If South Africa kick away good possession through their inexperienced fly half then Argentina will punish them, especially as the Pumas front pack is strong enough to take South Africa on at their own game of the rolling maul. I am particularly concerned that the bench fly half is Francois Hougaard, who in my mind is an exceptionally overrated player and has not shown that he can cope when fast and calm decision making is required especially in terms of to kick or not to kick. South Africa have a good blend of experience and youth in their forward pack, who given the right decisions from the scrum and fly halves will release a devastating backline. There is no question that Willie le Roux is one of if not

THE most exciting players in Test Rugby right now. I have also been seriously impressed with Cornal Hendricks and coupled with Brian Habana this is the backline of a fantasy league first XV. If the untried De Allende can live up to his potential and a brilliant but slightly war weary Jean de Villiers can remain injury free then the Springboks could tear apart the Pumas defences. The question marks for South Africa in this game will come around the 9 and 10 positions and Meyer’s use of the bench.

As for Argentina, this is very much a mystery side under new coach Daniel Hourcade. Hourcade’s work with Argentina’s junior side has been exemplary but he remains unproven at this level. Argentina are very much a side in development, but blessed with potentially enormous talent. I am always surprised at the media and public’s willingness to write off Argentina’s chances. Lest we forget that Argentina finished the 2007 World Cup in third place. Argentina’s problems centre around their inability since 2007 to finish off big games. There is no doubt they have the passion, motivation and skill to do so, it’s just can they keep it up for 80 minutes?

Argentina has some excellent young players coming through the ranks and the exposure of key players to this tournament and playing at top level clubs in Europe, is continuing to strengthen the Pumas chances at big tournaments like the Rugby Championship. With many of their top players rested for the June internationals against Ireland, a crop of exciting new players were given an ability to show off their skills, and at times an Argentinian B side gave an Irish A side some serious discomfort. Put that experience together with a group of skilled veterans and throw in a dash of heartfelt passion, motivation and hunger for Argentina’s first win in this tournament and the Pumas will be no pushover over the next two months.

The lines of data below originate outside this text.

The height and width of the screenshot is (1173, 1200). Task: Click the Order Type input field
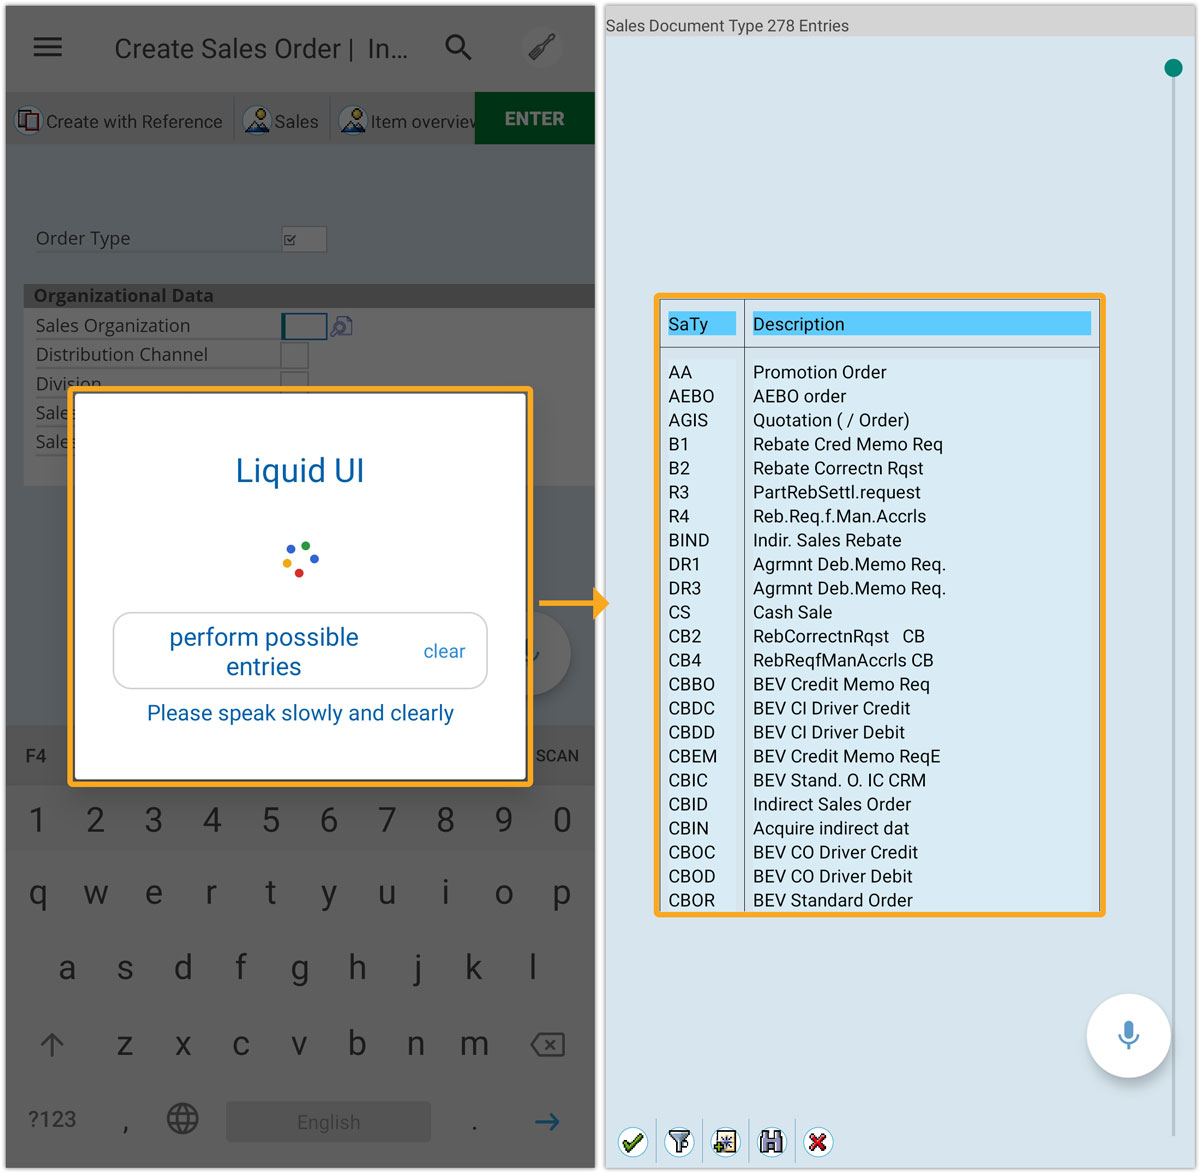tap(304, 239)
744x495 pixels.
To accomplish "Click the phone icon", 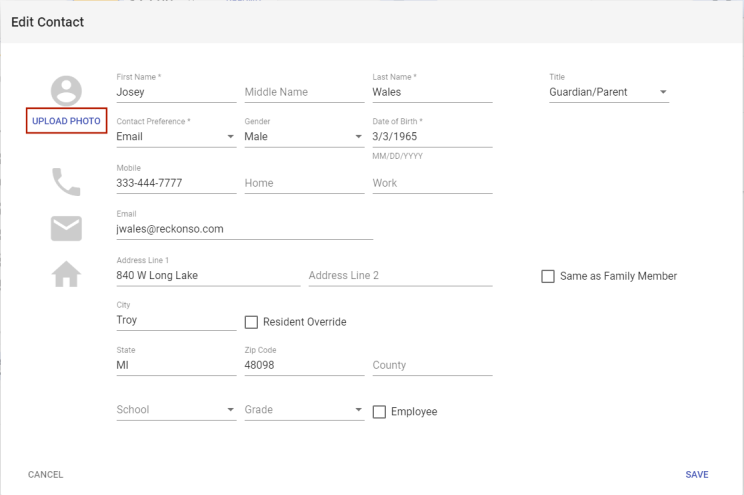I will [x=66, y=182].
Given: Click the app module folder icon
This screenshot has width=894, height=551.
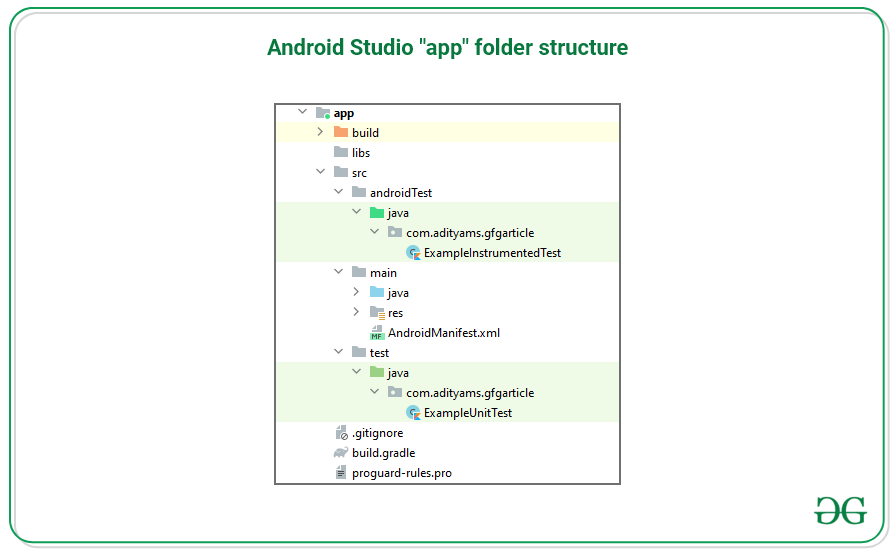Looking at the screenshot, I should coord(322,113).
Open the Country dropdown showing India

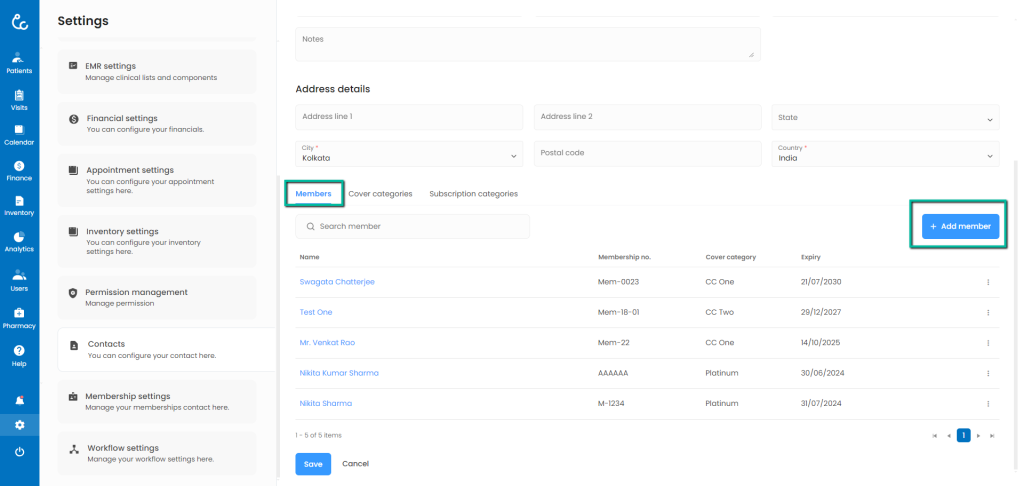884,154
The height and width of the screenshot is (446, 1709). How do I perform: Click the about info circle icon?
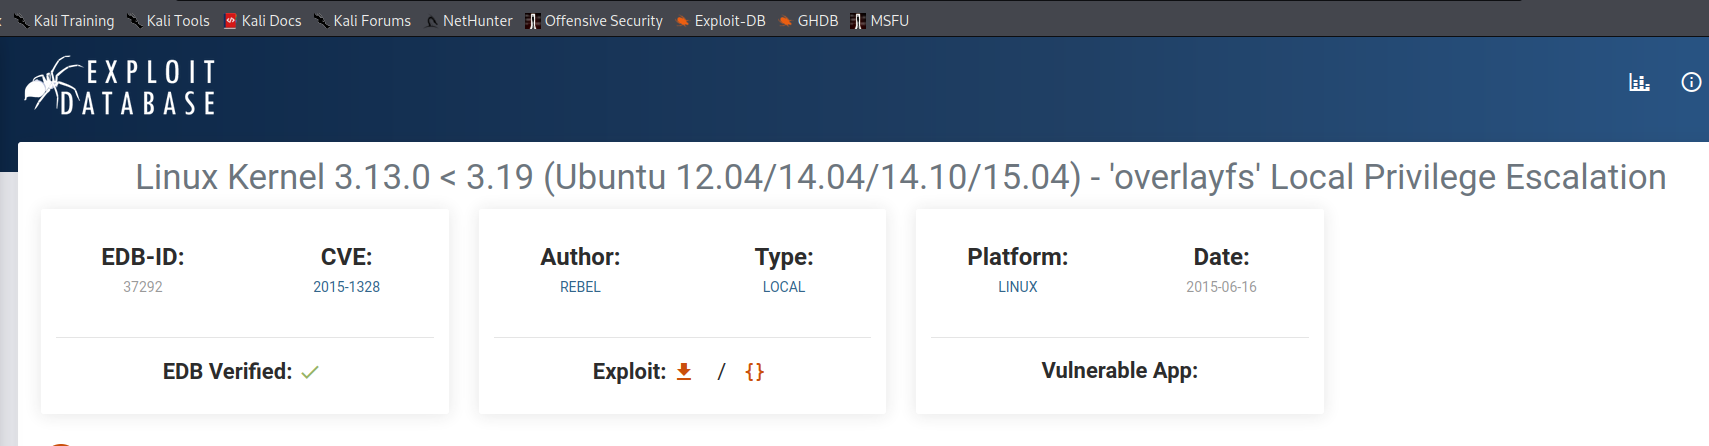pyautogui.click(x=1691, y=83)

As for Argentina’s chances in Pretoria at Loftus which is one of the cathedrals of the world game, I fear it will be too much for them to pull off a win. However it will give them an excellent chance to settle as a side and given a strong backline and a powerful and aggressive forward pack, the Springboks could well have their work cut out for them the following week as they face the Pumas in front of a very vocal home crowd.

So yes, South Africa will win on Saturday, but may well pick up some irreparable injuries in the process of what promises to be a bruising encounter. Argentina will learn a great deal on Saturday and I am convinced they will get stronger and stronger throughout the course of this tournament and one of the big scalps is there for the taking. While the game may ultimately end in a rather one-sided naturein favour of the Springboks, from an analytical point of view this could be a fascinating encounter and leave us all with much food for thought.